Esteban había aprendido de su padre que un
hombre nunca debe mostrar sus cartas en primer lugar ante un desconocido en
exceso habilidoso, pero, aunque no daba señales de ello, llegados a este punto,
su cabeza se había convertido en una olla a presión. No sabía a qué atenerse.
Desde luego no le estaban sacando de dudas. ¿A dónde pretendía llegar aquel
tipo? ¿De qué puñeteras sociedades y cultos secretos estaba hablando?
El profesor rebuscó en la americana que
descansaba a su lado en el asiento, y extrajo su cartera de piel del bolsillo
interior. La abrió, barajando ante los ojos de Trives varias tarjetas. Este
observó que una de ellas era un carné de Biblioteca de la Universidad de
Suffolk, curso 1998/99. Figuraba el nombre y cargo del profesor, lecturer, junto a su fotografía matasellada.
–¿Esto no le parece suficiente? No hallará
dificultad en comprobarlo buscando en Internet, o en cualquier anuario de la
universidad. Pero, espere, tengo algo mejor para usted. Esto, seguro que le
demostrará que no le engaño.
Dio vuelta a la americana y de otro bolsillo
interior extrajo un sobre pequeño. Abrió la solapa. En su interior había una suerte
de cartulina brillante y oscura. Se la entregó a Esteban, quien la tomó con una
mano y depositó su bebida en la mesa con la otra. Al primer vistazo, abrió mucho
los ojos, separando el objeto a tres cuartas de su rostro para ver mejor.
Luego, sin apartar la vista, movió la cabeza, parpadeando nerviosamente.
–¡Uf! ¿Qué demonios es esto?
Demianovich arrugó con gesto perverso los labios.
Sus mofletes pecosos, gordezuelos como los de un chiquillo, resplandecían de
satisfacción.
–Mírela, mírela bien. ¿Qué le sugiere la
imagen?
–Parece… –Trives volvió a tomar su copa y dio
un trago rápido.
–Dígalo.
–Un fotograma de una película. Un… Cristo, como
en tres dimensiones. Esa perspectiva, esos colores. ¿Qué es? ¿Un holograma?
–¿De qué habla? ¿Con esa viveza, esos colores?

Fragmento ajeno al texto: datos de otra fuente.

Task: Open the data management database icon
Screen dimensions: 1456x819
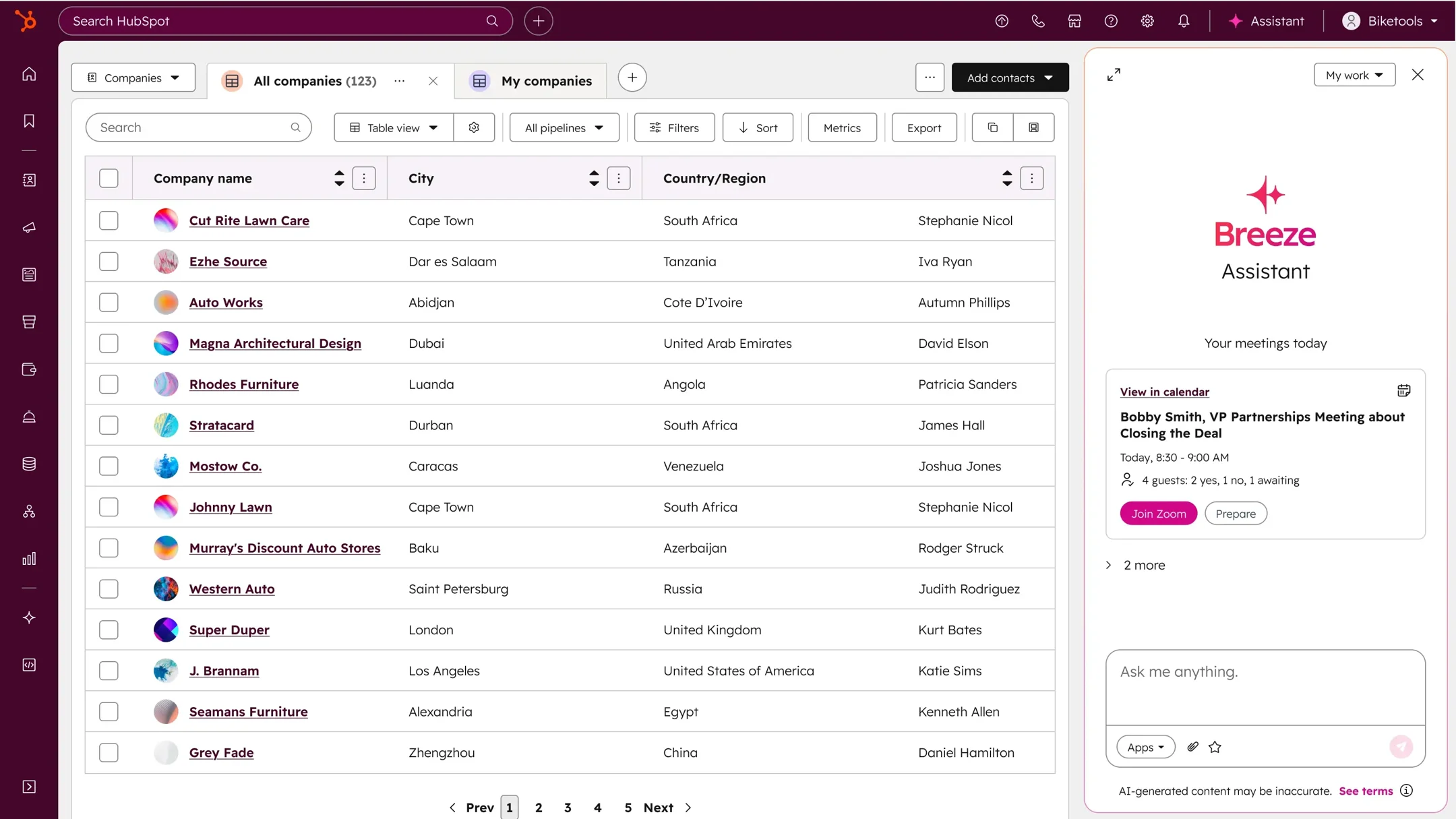Action: coord(28,463)
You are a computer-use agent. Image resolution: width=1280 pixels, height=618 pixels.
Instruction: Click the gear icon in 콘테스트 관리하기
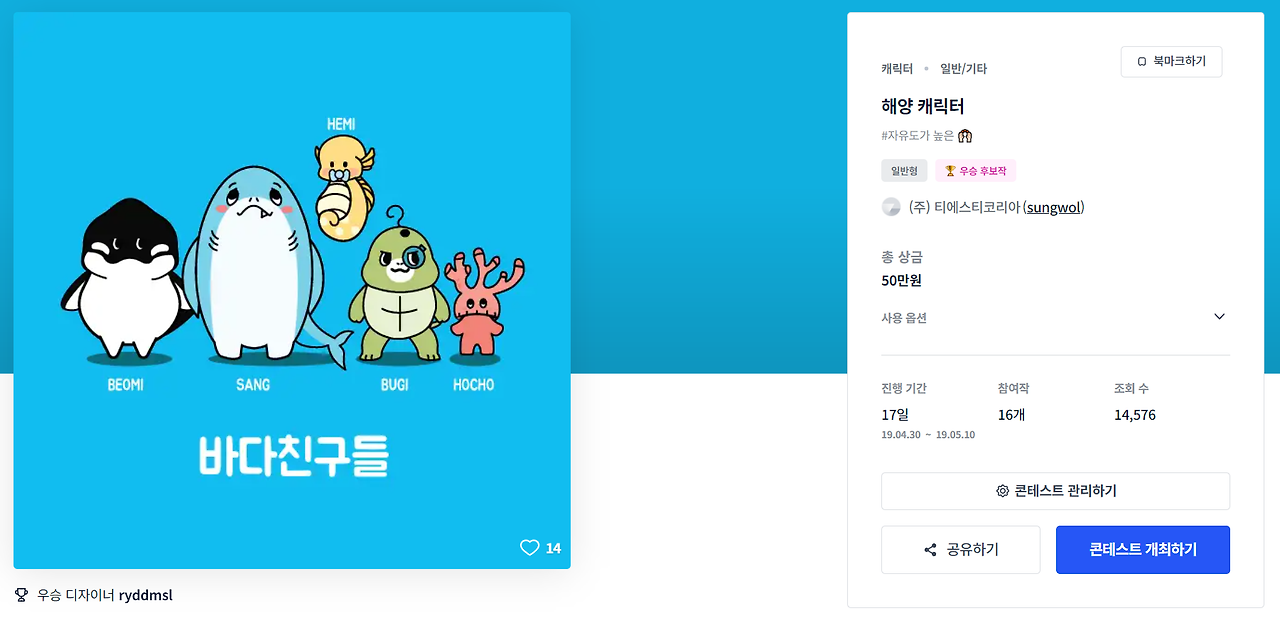tap(1002, 491)
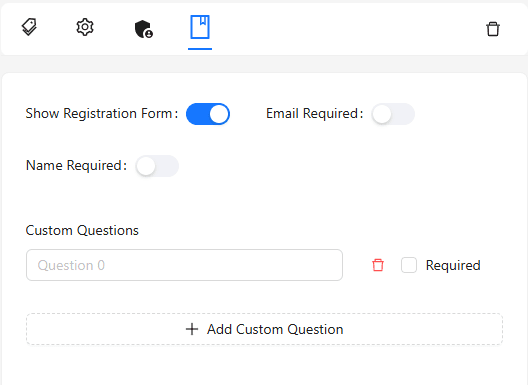Click the Required label text next to checkbox

453,265
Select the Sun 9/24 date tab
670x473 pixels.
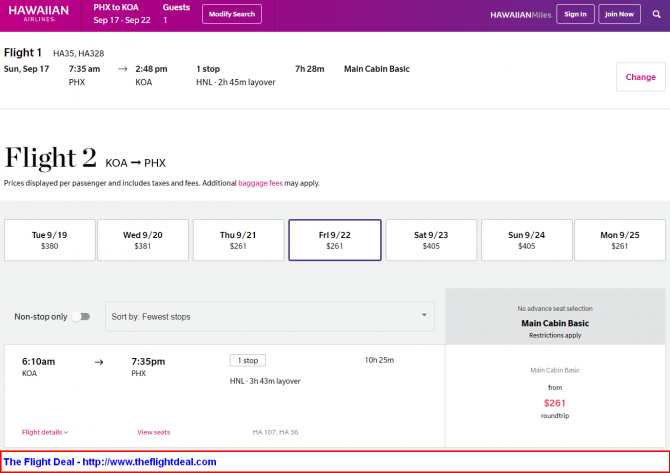pyautogui.click(x=526, y=240)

Si se fija usted bien se dará cuenta de que no puede tratarse de un holograma.
Trives negaba con la cabeza, sin comprender. En
ese momento se dio cuenta de que Matheus los observaba desde la barra con sumo
interés.
–¿No lo ve, amigo Trives? –insistió el
científico–. Usted es español, y debe ser cristiano, presupongo. ¿Acaso no
debería persignarse? ¡Lo está viendo!
Esteban miraba al profesor estupefacto, pero al
punto se suscitó su indignación. Esgrimió defensivamente su copa.

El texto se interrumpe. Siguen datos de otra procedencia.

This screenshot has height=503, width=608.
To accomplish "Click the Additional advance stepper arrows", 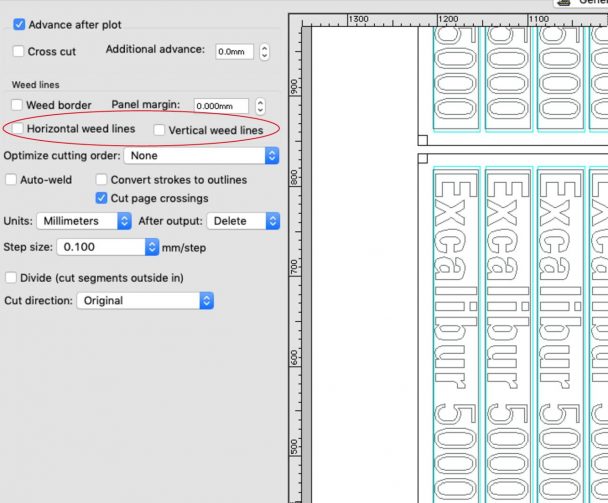I will tap(264, 51).
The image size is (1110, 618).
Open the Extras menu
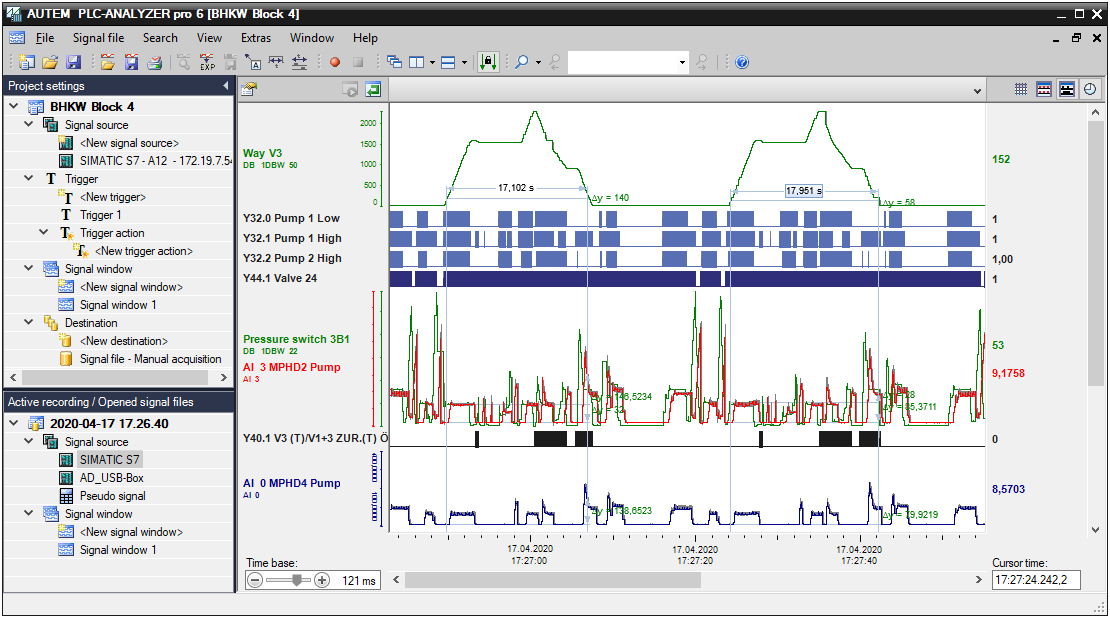coord(256,38)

–What the hell do you mean, sir?
–Fíjese, vamos, vamos. ¡Podría
tratarse del propio Cristo! ¡El mismísimo Jesús de Nazareth en la cruz! Pero,
escúcheme bien: de su imagen exacta y verídica. Él en persona. El dios hecho hombre
que vivió en Galilea hace dos mil años.
Trives volvió a mirar la tarjeta, sujetando el vermú con
la otra mano. Luego miró al hombre de hito en hito. Le devolvió la tarjeta, y
simplemente le salió una torpe risotada.
–Ese acento suyo tan peculiar –dijo al serenarse–.
¿De dónde demonios es usted, profesor Demianovich?
Éste ni se inmutó. Era evidente que no lo tenía
todo perdido.
–Comprendo. Es una larga historia. Casi hablo
mejor el francés. Verá, resulta que me crié en Nueva Orleáns. ¿Conoce la
ciudad? ¡Oh! ¿Tampoco en esto me cree? Bueno, ahora vivo en otra ciudad,
Providence, Rhode Island. ¿La conoce? Créame, es usted maravilloso. Escúcheme bien:
tiene usted que venir a vernos. ¡Está invitado!